Data to process:
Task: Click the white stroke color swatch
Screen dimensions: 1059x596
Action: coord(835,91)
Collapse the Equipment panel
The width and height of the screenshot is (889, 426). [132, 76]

* * *

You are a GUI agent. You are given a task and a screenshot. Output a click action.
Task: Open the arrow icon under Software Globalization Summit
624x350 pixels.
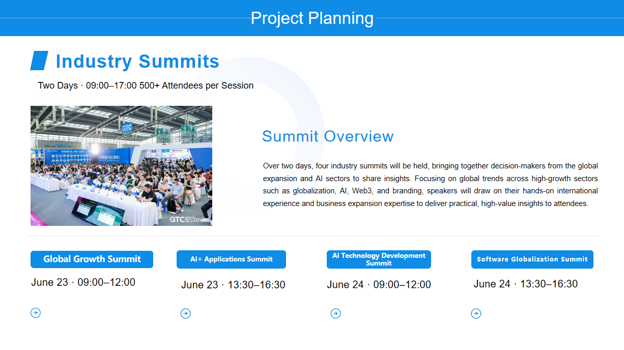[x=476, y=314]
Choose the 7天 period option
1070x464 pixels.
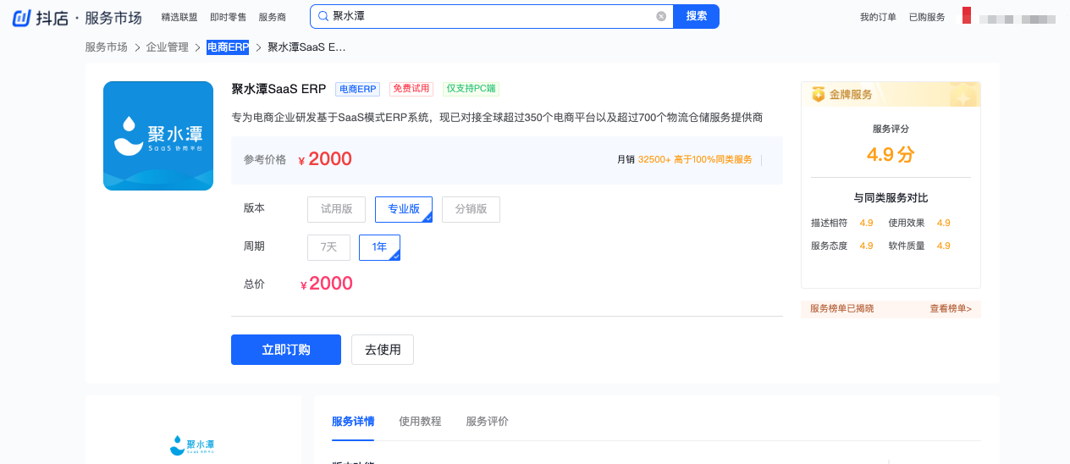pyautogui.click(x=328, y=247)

Instruction:
Rewrite the records from the line with "You are a GUI" up to and including the line with "pyautogui.click(x=328, y=247)", replacing "pixels" with "px" and leaving everything else unchanged. Leave the pictures out of your answer.

Worked answer:
You are a GUI agent. You are given a task and a screenshot. Output a click action.
Task: Open the arrow icon under Software Globalization Summit
624x350 px.
[x=476, y=314]
Choose the 7天 period option
1070x464 px.
pyautogui.click(x=328, y=247)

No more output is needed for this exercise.